El café sibarita

En la esquina de Ayuntamiento y la Calle López se encuentra el Café El Cordobés, un localito de aire provinciano donde —desde 1937— se reúnen los contertulios del centro a paladear su capuchino mañanero. Aunque el dueño primerísimo era Chino Cantonés, este negocio se inspiró en la fama homónima de dos ciudades: la Córdoba española y la Córdoba veracruzana.

En su época dorada —me platica el barista— las celebridades de la XEW se daban cita en los balcones del segundo piso, flanqueados al norte por la galana estampa de la Torre Latinoamericana. Si bien ahora la escandalera de los comercios vecinos, la romería de músicos achispados y el rugido del metrobus han apagado el lustre romántico de antaño, aún se percibe el tueste de la tradición.

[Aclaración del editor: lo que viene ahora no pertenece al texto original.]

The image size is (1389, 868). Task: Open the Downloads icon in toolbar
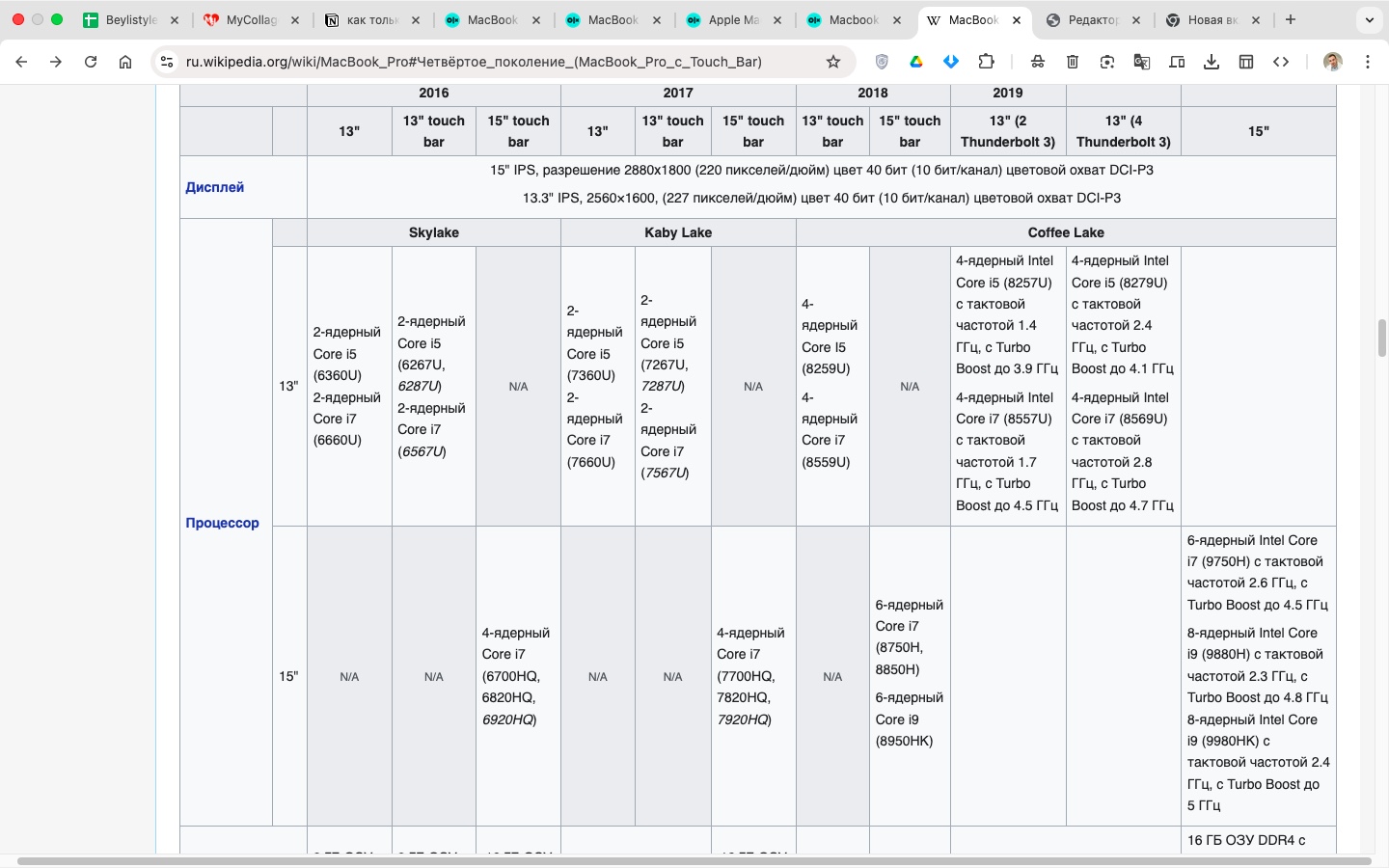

El cliente puede elegir entre tres estancias distintas: el salón taurino, la cafetería y —sin intención de menospreciarlo— el pequeño anexo que abre sus puertas hacia la Calle López. Durante décadas, este lugar operó exclusivamente como expendio; de unos años para acá, el propietario decidió ampliar el abanico de servicios y aumentar la oferta de bebidas. Sin ánimos de ahuyentar a los habituales del capuchino, el americano y el expreso, la carta concedió espacio a sabores y estridencias ad hoc a la chamaquiza millenial: chamoyadas, raspados tutti frutti y brebajes coloridos dignos de un Pokemón.

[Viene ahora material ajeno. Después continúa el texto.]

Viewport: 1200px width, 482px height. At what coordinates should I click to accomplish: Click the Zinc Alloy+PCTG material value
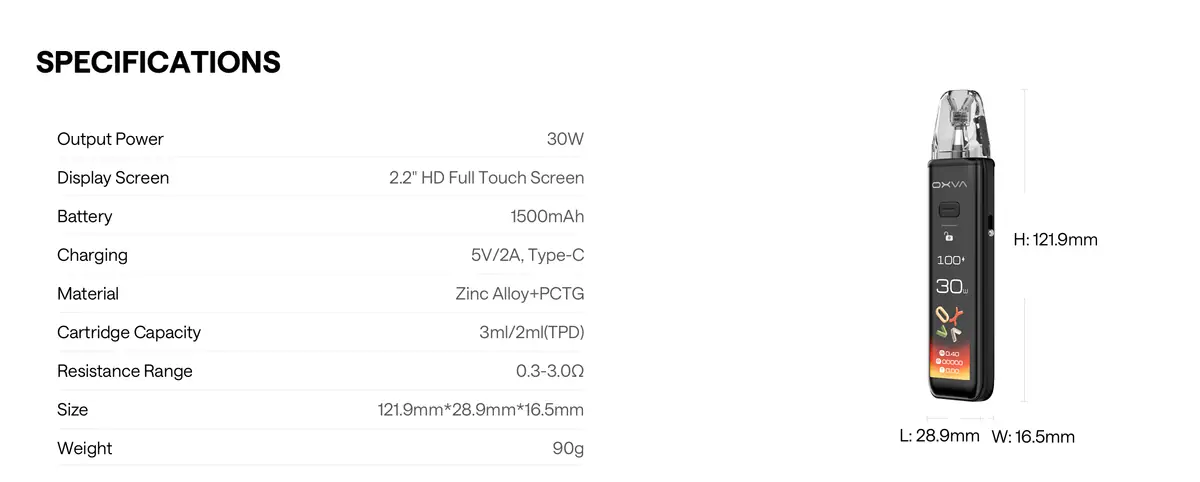[x=519, y=294]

Si de hallar al campeón se trata, el “pilonillo” frapeado se lleva los laureles. Dicha bebida combina el edulcorante de la melcocha prieta (piloncillo), junto con el café y la crema batida. El resultado es una especie de poderosísimo chocomilk donde converge lo más granado de dos mundos: por un lado, el linaje y la tradición del café más selecto del país; y por el otro, la ilusión de novedad que traen consigo las bebidas congeladas ¡Un gancho contundente contra los desabridos frapuchinos de Starbucks!